More Proof Of How Much We Need Planned Parenthood


Researchers at Johns Hopkins University have found that the mortality rate due to cervical cancer is a lot higher than we previously thought: For black women, it's 77 percent higher, while for white women, it's 42 percent higher. Published on Jan. 23 in the journal Cancer, this study is sobering for a lot of reasons; for one, the fact that black women are disproportionately affected cannot be ignored. The study also illustrates how much we need Planned Parenthood — and what happens in the absence of preventative care.

Previously, the rate of cervical cancer mortality among black women over the age of 20 was thought to be 5.7 per 100,000 each year and 3.2 per 100,000 each year in white women. But as study leader Anne F. Rositch, PhD, MSPH, pointed out in a press release, "Since the goal of a screening program is to ultimately reduce mortality from cervical cancer, then you must have accurate estimates within the population targeted by those programs — adult women with a cervix."

Though one in five American women will have a hysterectomy in their lifetime, black women are more likely to have the procedure, and at younger ages, than white women, primarily because black women are at a higher risk for fibroids (benign tumors in the uterus that can require surgery). In excluding women who have had hysterectomies, which results in the removal of the cervix (thus rendering a person unable to develop cervical cancer), from the initial count, scientists were able to gain a more accurate perspective on who is actually developing, and dying, from cervical cancer.

The revised statistics are staggering: When the data was corrected for hysterectomy, the rate for black women jumps to 10.1 per 100,000 per year and to 4.7 per 100,000 year for white women.

Here's the reality about cervical cancer: it's preventable. We know what causes it: The human papillomavirus (HPV), the most common sexually transmitted disease in the United States. We know how to prevent it: the HPV vaccine, which is currently recommended for girls 11 to 12 years of age, and for boys as young as 9. We know how to treat it: Catch it early through routine screenings, and a combination of surgery and chemotherapy has proven effective. People should not still be dying from this — not at these rates. The issues are access to services, and whether people are willing to avail themselves to help.

With access to the HPV vaccination, annual screenings, and appropriate follow-up care, the 4,000 annual deaths could be avoided, as would the majority of 12,000 new cases each year. But with the impending defunding of programs like Planned Parenthood, which uses federal funds to provide these exact preventative services to almost 300,000 people each year, we risk an enormous rise in cervical cancer deaths — among other disastrous effects.
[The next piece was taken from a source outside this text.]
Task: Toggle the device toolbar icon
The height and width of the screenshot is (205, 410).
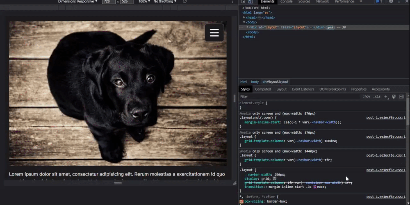Action: coord(250,2)
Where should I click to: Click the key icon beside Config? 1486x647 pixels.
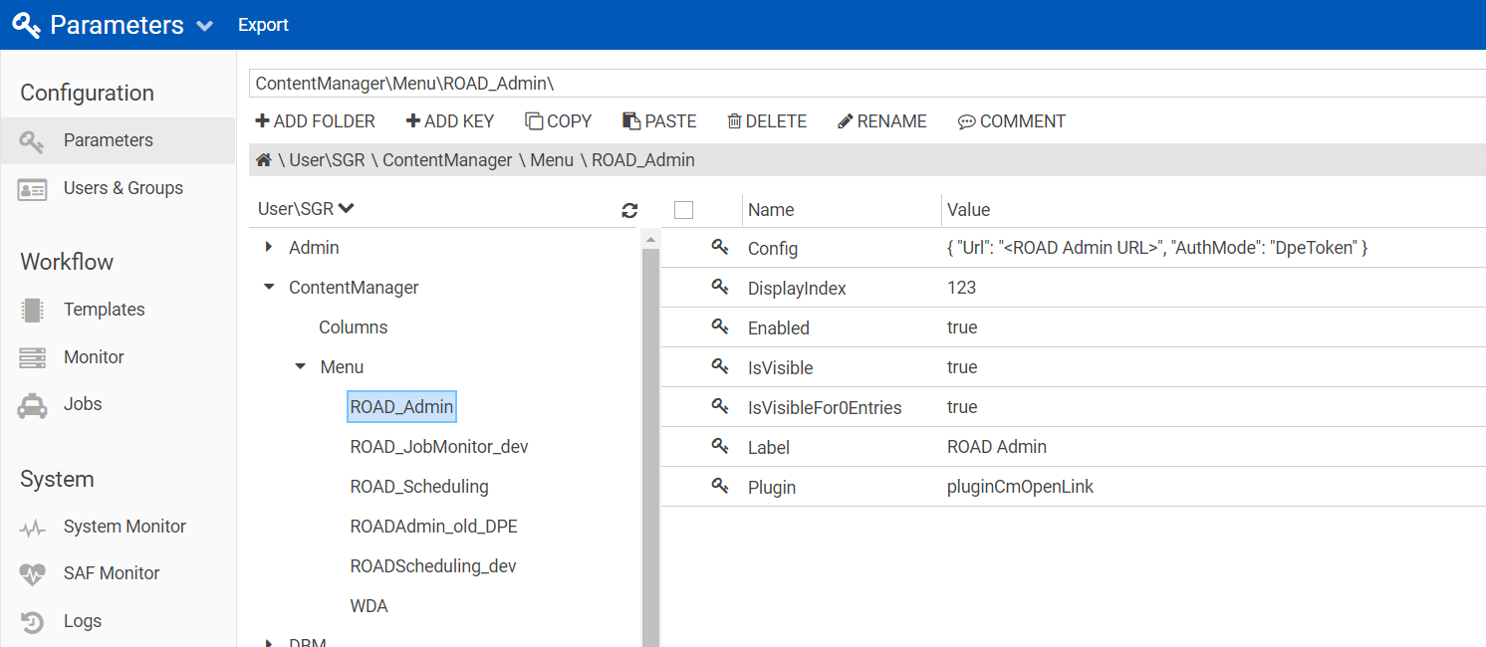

Yesterday, President Trump reinstated the Mexico City Policy, also commonly referred to as the Global Gag Rule, a Reagan-era funding ban for any international organizations that provide anything related to abortion — even just counseling — as part of their family planning services, even if funds from the United States are not used for this purpose.

As decades of research has shown, banning abortion (or, in the case of the Global Gag Rule banning talk of abortion) does not prevent abortion; in fact, it doesn't even affect the rates at which it happens. Nope, all banning abortion does is lead to a rise in unsafe and frequently fatal procedures. Oh, and one more thing: Abortions in the United States are not federally funded. They haven't been since 1976, thanks to the Hyde Amendment. The only exceptions are if the mother's life is at serious risk, or if the pregnancy was the result of rape or incest.

But despite all this, the fact that Planned Parenthood provides abortion services has landed it squarely in the crosshairs of Speaker of the House Paul Ryan and the Republican-controlled Congress; they're already trying to fast-track legislation to defund it, knowing both that the government funding that goes to Planned Parenthood is not used for abortions and that banning abortion does not prevent them from happening. It's like they're all just sitting there doing this:

Although Planned Parenthood doesn't have to justify its existence with all of the other services it offers — abortion is, after all, legal — cervical cancer screenings are one of the many absolutely necessary services it provides. If it is unable to provide them anymore, countless people will be left without the preventative care they need. It means that the rate of mortality due to cervical cancer will likely go up — and that, as this current study demonstrates, we might not even know when it happens.

The suspension of funding to Planned Parenthood and other health organizations leads to the erasure of all reproductive healthcare services, including preventative care cancer screenings, STD tests, pap smears, mammograms, vaccinations. Preventative care that saves hundreds of thousands of lives every year. Preventative care that is provided regardless of a person's income level, religion, ethnicity, educational background, or belief system. Preventative care that engages in the core belief that every woman deserves treatment and a higher quality of life.

We need Planned Parenthood. We have always needed it, and we will continue to need it. So protest the attempts to defund it. Volunteer and donate to it. Add it to your list of daily action items. Because allowing people to die when we could have prevented those deaths is among the many, many things we cannot allow to become normalized during Trump's presidency. People's lives literally depend on it.